[Opening Data section]

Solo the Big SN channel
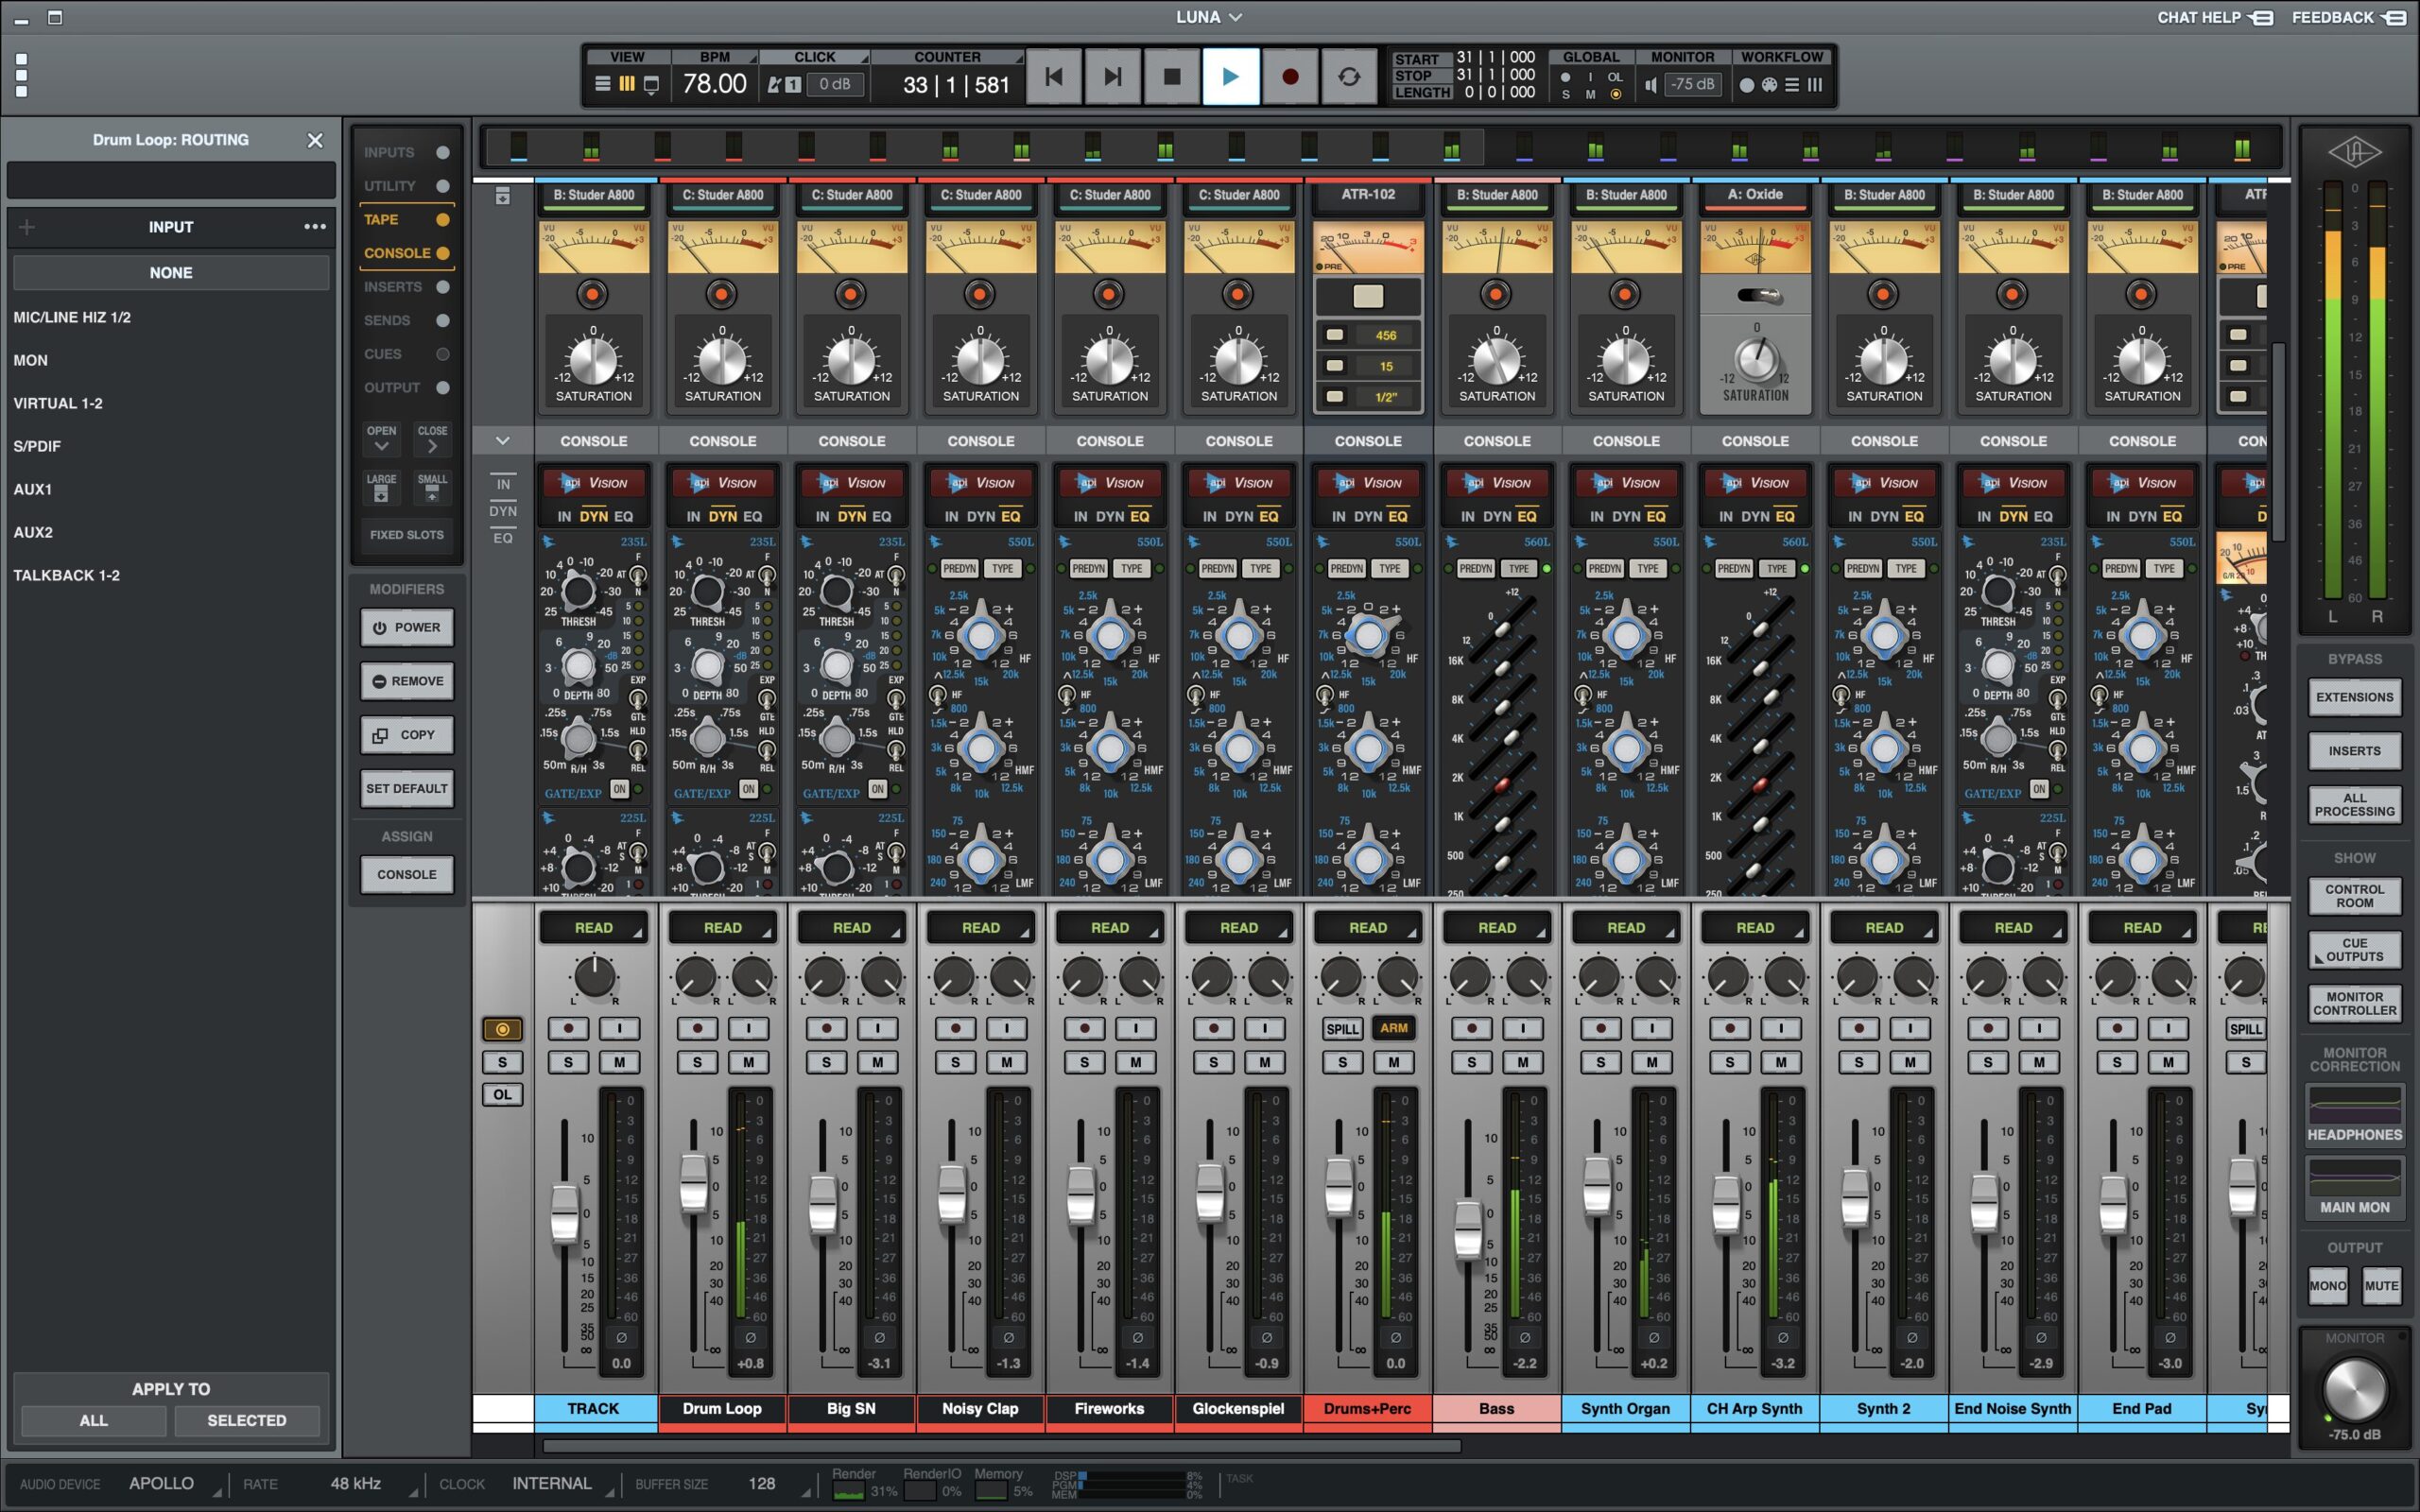The image size is (2420, 1512). pyautogui.click(x=826, y=1062)
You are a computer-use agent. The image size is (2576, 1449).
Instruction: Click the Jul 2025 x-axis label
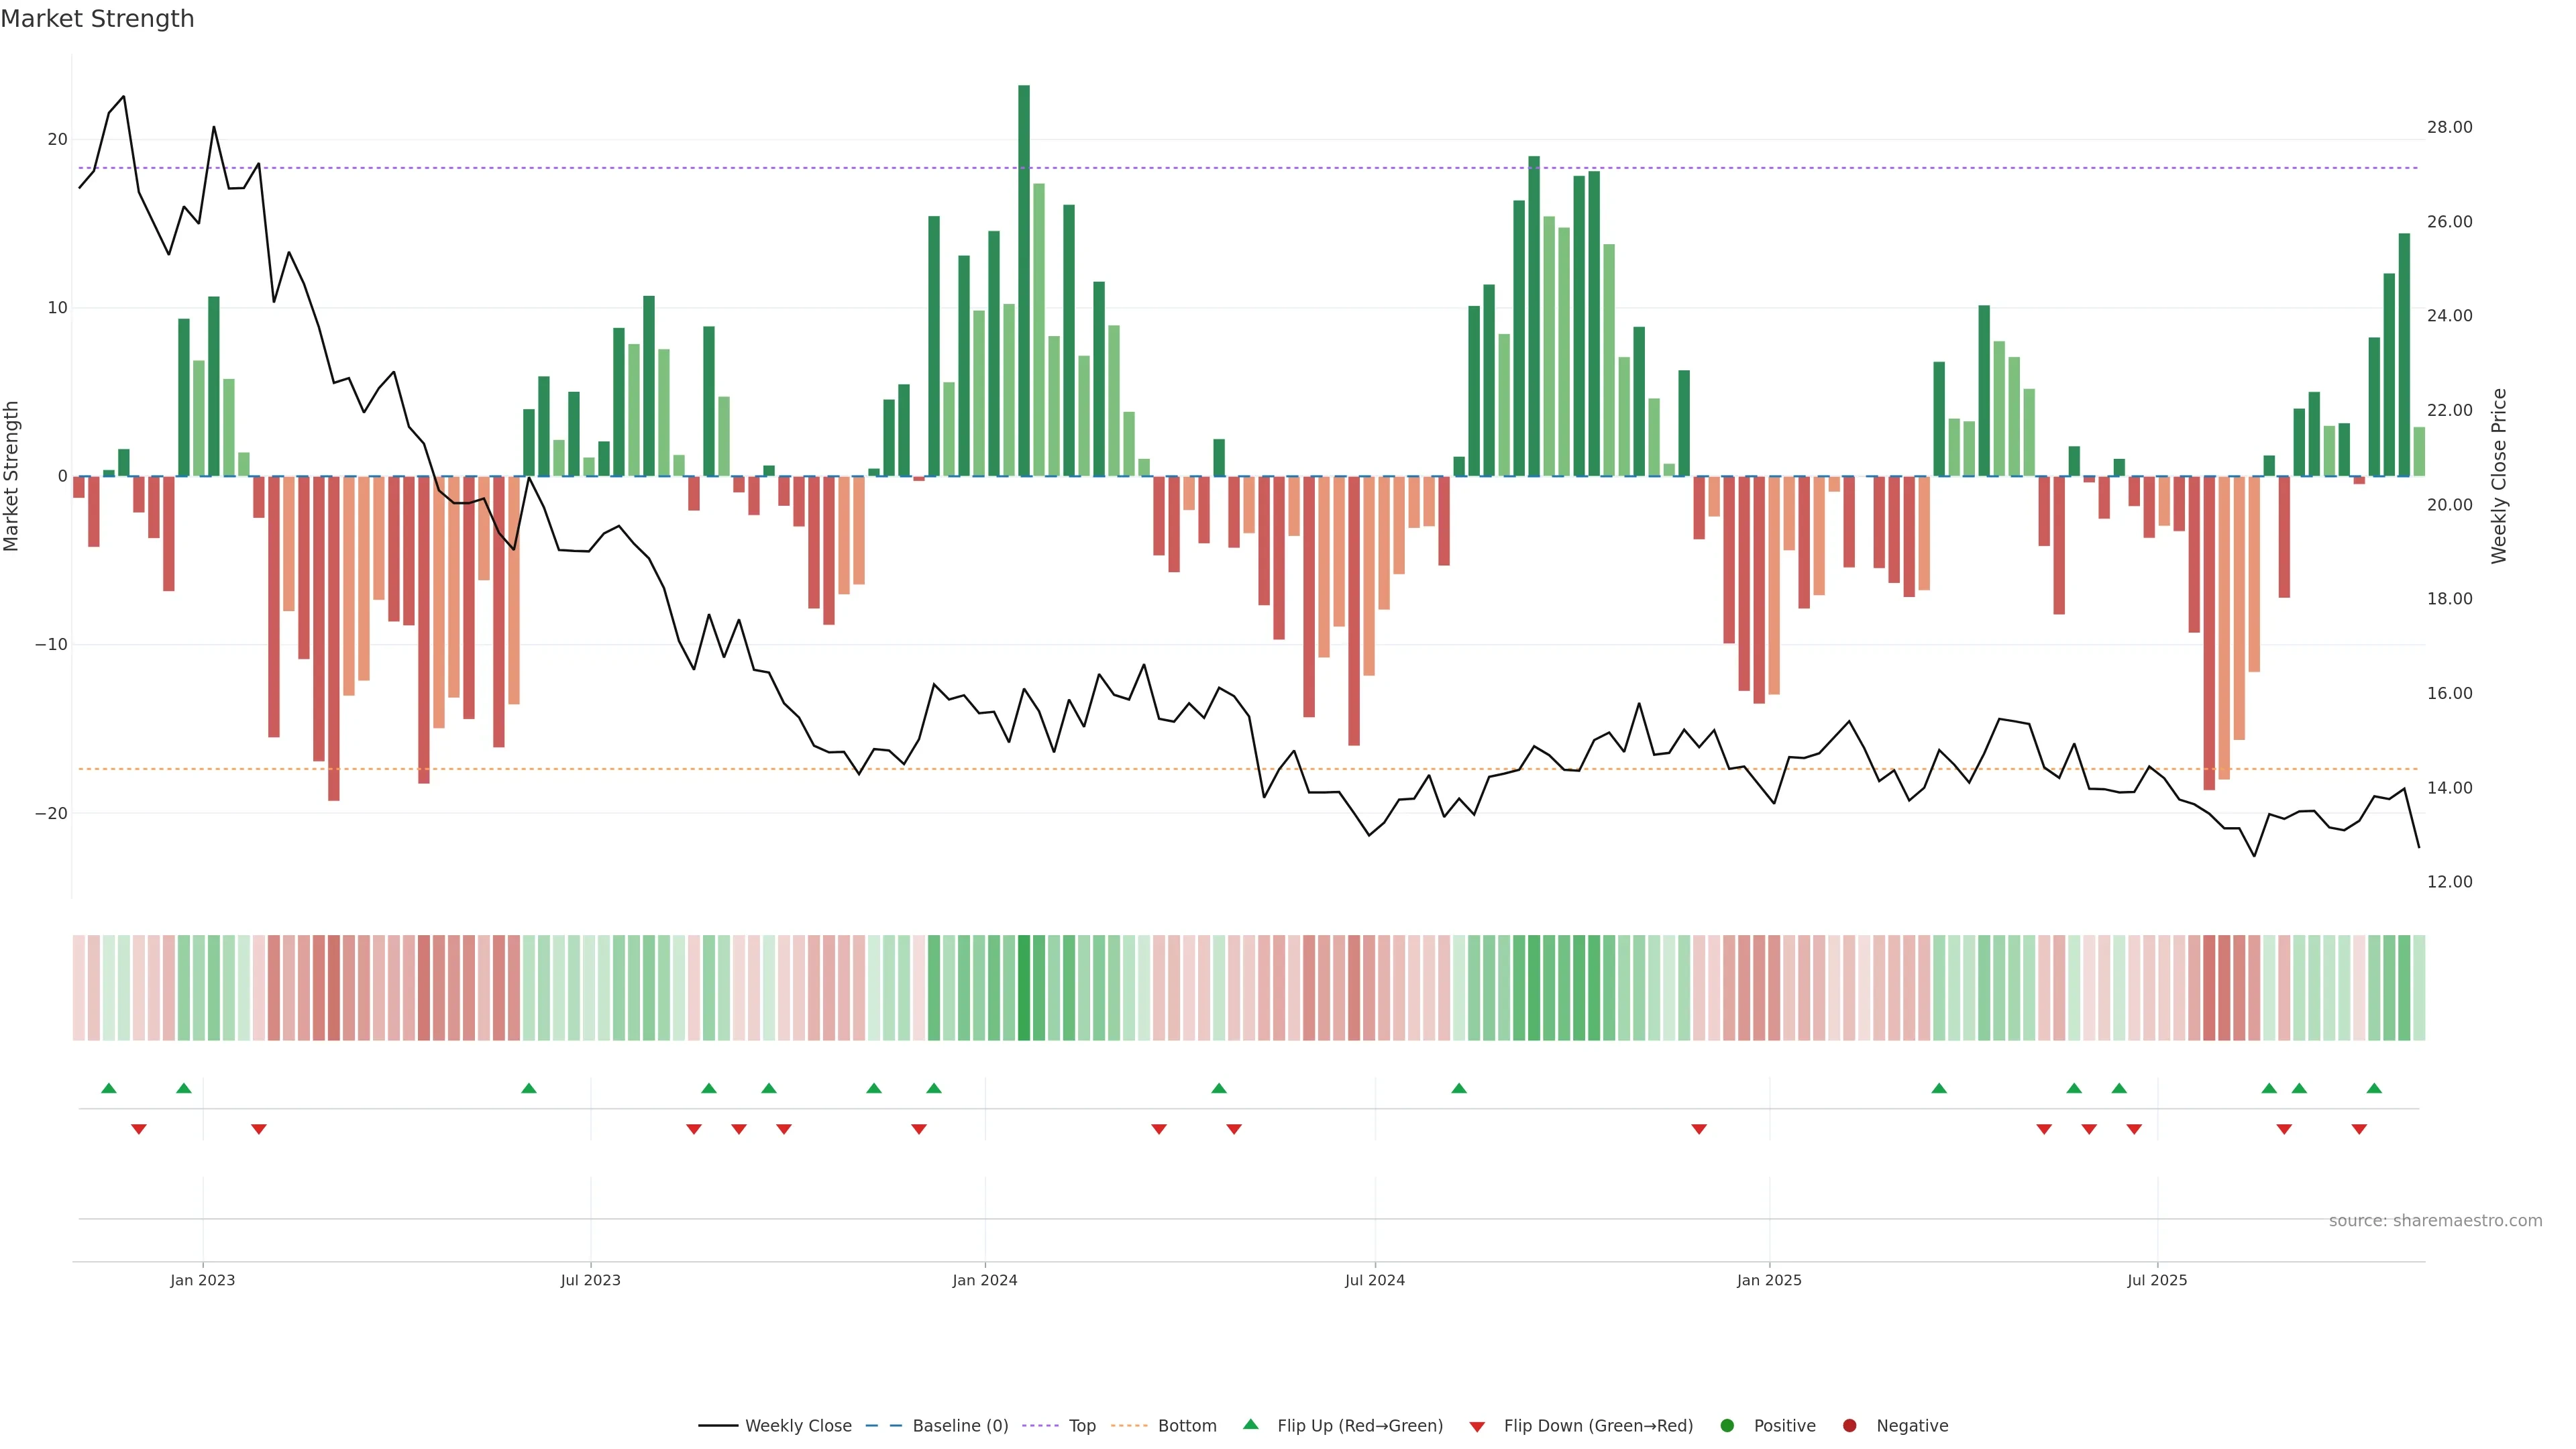coord(2157,1280)
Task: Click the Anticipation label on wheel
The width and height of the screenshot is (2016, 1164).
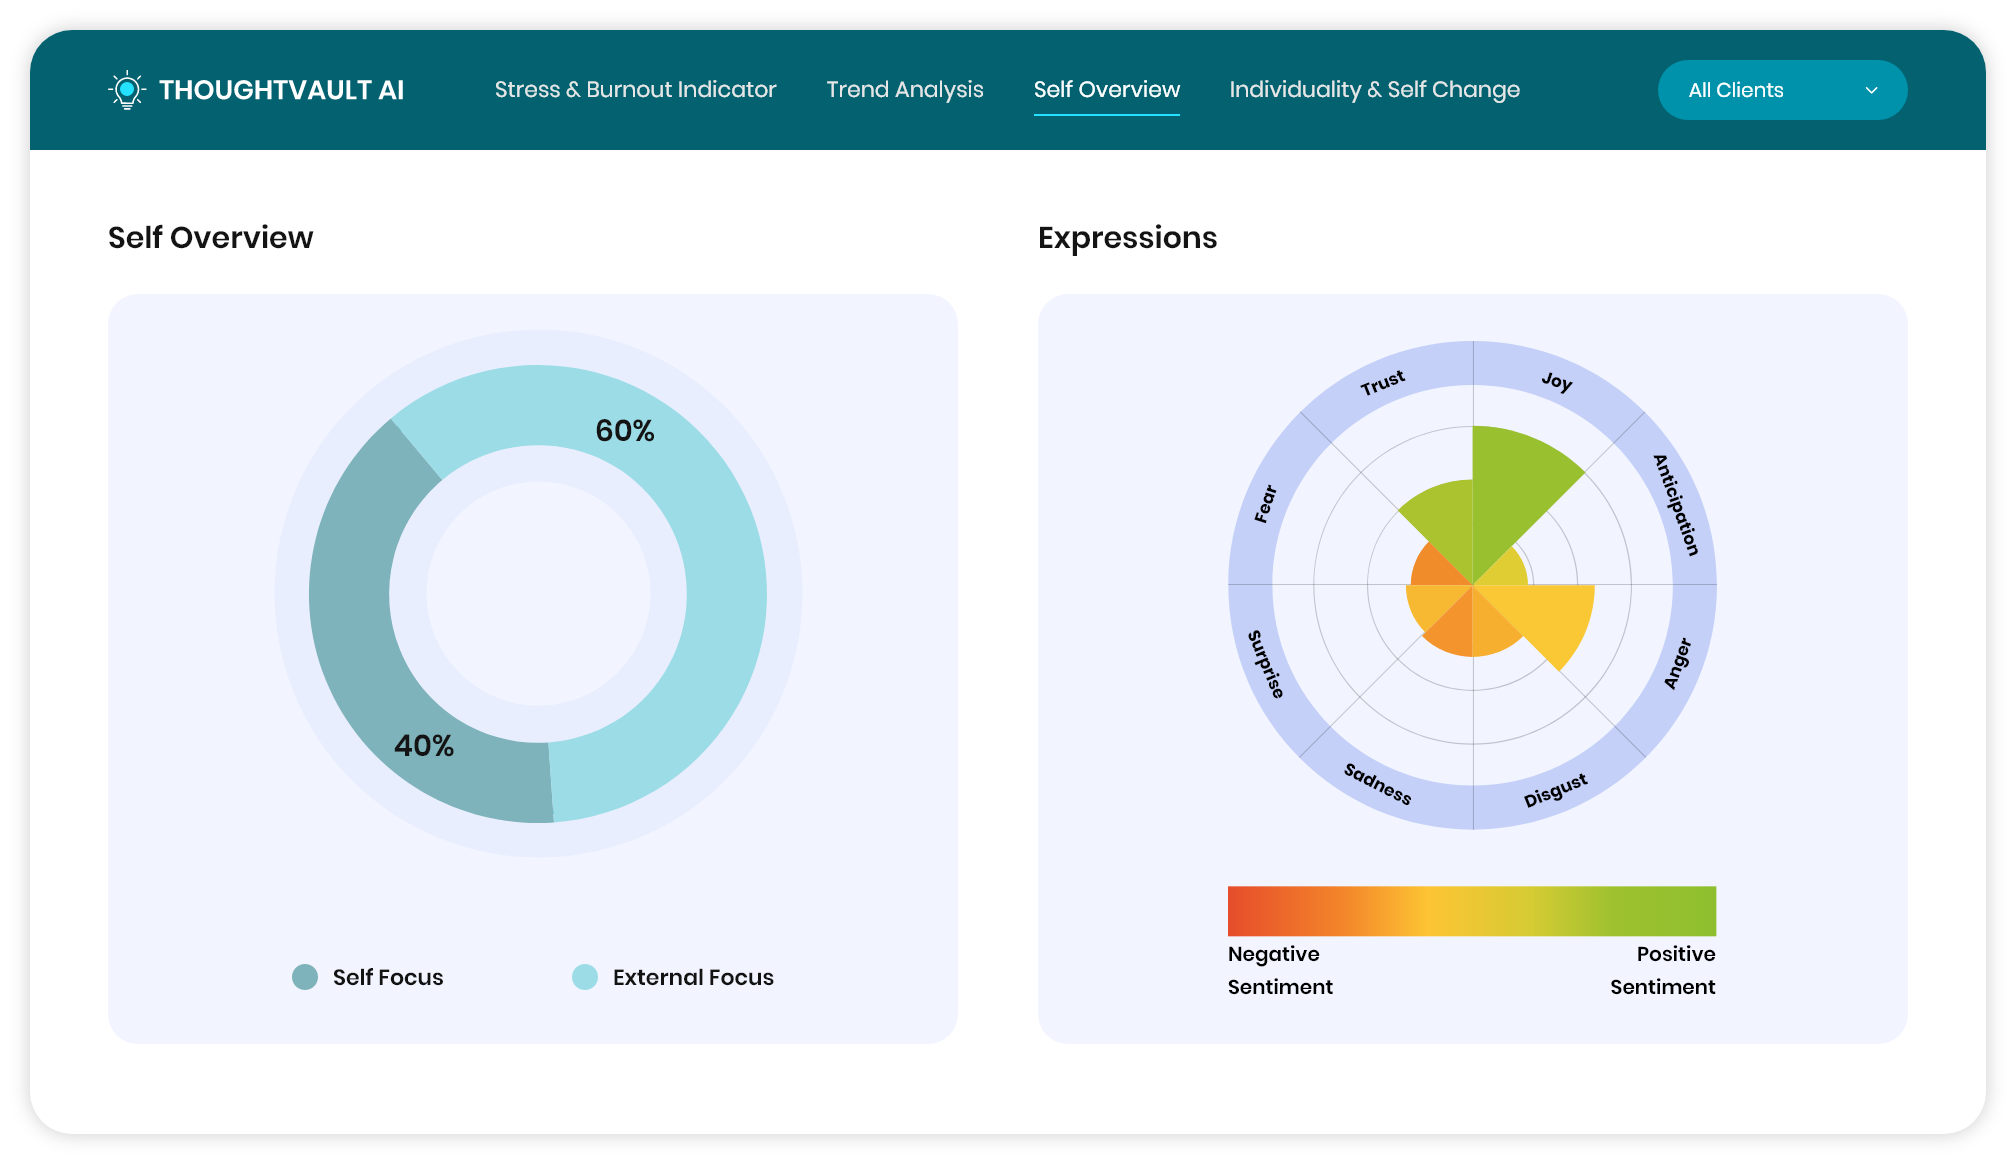Action: click(1676, 505)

[Closing Data section]

◆ **Task description**: The records above need retyping in full. Omit the pictures, and change nothing else.

◆ **Answer for this exercise**:
Solo the Big SN channel
The image size is (2420, 1512). pyautogui.click(x=826, y=1062)
You are a computer-use agent. The image size is (2576, 1449).
Instruction: Click the Jul 2025 x-axis label
coord(2157,1280)
Task: Click the Anticipation label on wheel
The width and height of the screenshot is (2016, 1164).
Action: click(1676, 505)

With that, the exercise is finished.